Ford’s departure was “the result of some consolidation within our broader retirement business. We have a large retirement plan business, and we more closely integrated Individual Retirement within the retirement plan business,” an ING spokesperson told RIJ. “So [Ford] decided to pursue opportunities outside ING.” Ford recently began reporting to the CEO of Retirement, Maliz Beames, based in Windsor, Conn.
ING Groep NV, based in the Netherlands, is in the process of divesting its U.S. businesses in the wake of its bailout by the Dutch government in 2008, the result of the company’s exposure to U.S. mortgage assets.
At Wachovia, which merged with Wells Fargo in late 2008, Ford served in a number of executive capacities within its investment and distribution organizations. In her recent role, Ford was responsible for the annuity and IRA products distributed across the company. This included the sales, marketing and product management for IRAs and annuities, as well as channel management, annuity operations and servicing.
She was also responsible for the company’s overall Retail Retirement strategy and branding as the company aimed to capitalize on the retirement market opportunity. In 2008, the business had annualized IRA sales of more than $30 billion and was the largest distributor of annuities in the U.S. with over $15 billion in total sales.
Prior to that role, Ford also served as senior vice president and director of sales initiatives for Evergreen Investments from 1997-2003, and a variety of sales capacities including national sales manager within Evergreen Investments from 1993-1997.

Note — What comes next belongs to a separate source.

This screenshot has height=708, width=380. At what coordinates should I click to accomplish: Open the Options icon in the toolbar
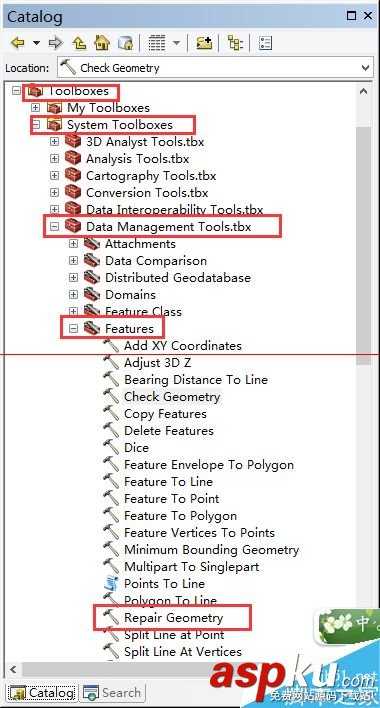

Ford earned a bachelor’s degree from Davidson College and a master’s degree from the University of North Carolina, Charlotte.
ING is under European Union orders to sell its entire insurance and investment management businesses before the end of 2013 as a condition for approval of state aid received amid the financial crisis. The firm, the Netherlands biggest financial- services company, aims to divest the remaining parts of the unit in two initial public offerings, Bloomberg reported last July.
ING received 10 billion euros of state aid in 2008 and transferred the risk on 21.6 billion euros of U.S. mortgage assets to the Dutch government in 2009. The company has repaid 7 billion euros and plans to repay the rest by May.
In mid-2011, the firm agreed to sell its U.S. online bank to Capital One Financial Corp. for $9 billion to fulfill another EU requirement. In July, ING Groep NV agreed to sell most of its Latin American insurance operations to Grupo de Inversiones Suramericana, the parent company of Colombia’s largest bank, for about 2.7 billion euros ($3.9 billion).